La legge di bilancio ci porta in dono un aumento delle spese militari del 12%: 32 miliardi di euro. Gli italiani non sono d’accordo, certifica un sondaggio di Greenpeace. Si va rafforzando il complesso militar-industriale (e politico). Sbilanciamoci, Rete Pace e Disarmo, Greenpeace e Fondazione Perugia Assisi hanno lanciato la campagna “Fermiamo il riarmo”.

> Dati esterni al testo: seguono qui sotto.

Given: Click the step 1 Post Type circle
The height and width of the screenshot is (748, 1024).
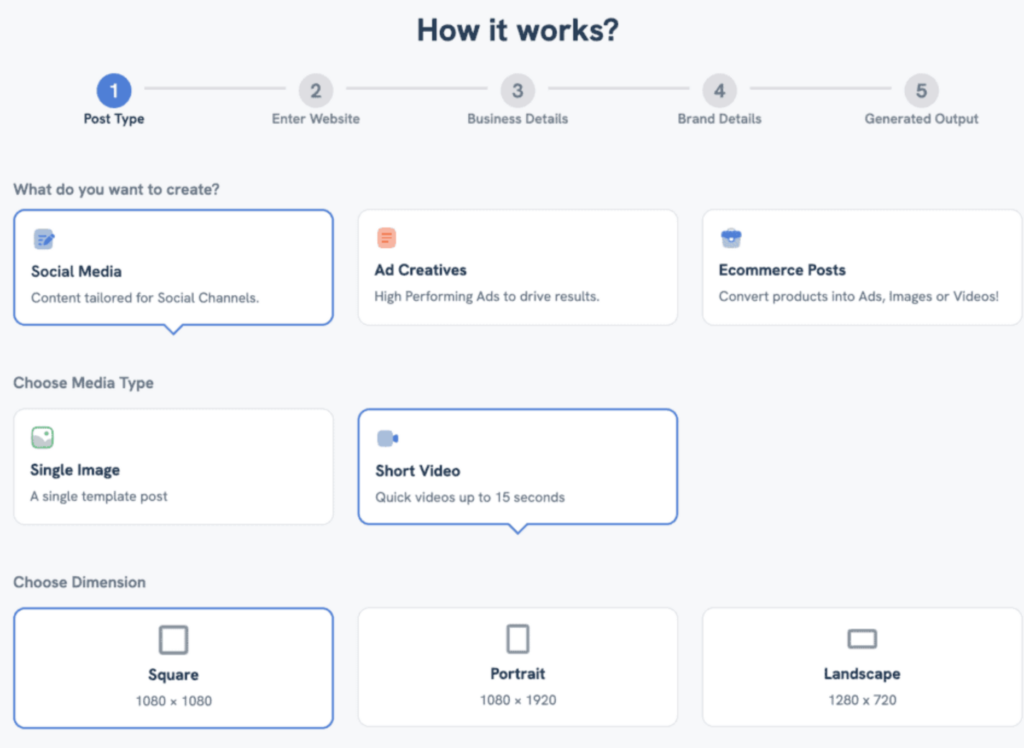Looking at the screenshot, I should tap(114, 92).
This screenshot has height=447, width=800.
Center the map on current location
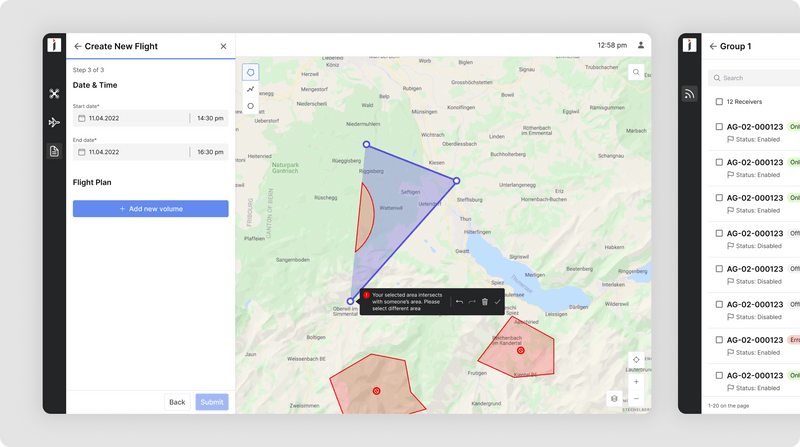point(636,359)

La legge di bilancio 2025 ci porta in dono un aumento delle spese militari del 12% rispetto al 2024: ben 32 miliardi di euro. Previsti ben 40 miliardi in tre anni per costruire e acquistare nuovi sistemi d’arma. Nello stesso tempo si tagliano 500milioni alle spese militari e la sanità continua ad essere drammaticamente sotto finanziata, così come il trasporto pubblico locale. Ben 4,6 miliardi vengono tagliati al fondo automotive, necessario per la transizione alle nuove produzioni e all’auto elettrica.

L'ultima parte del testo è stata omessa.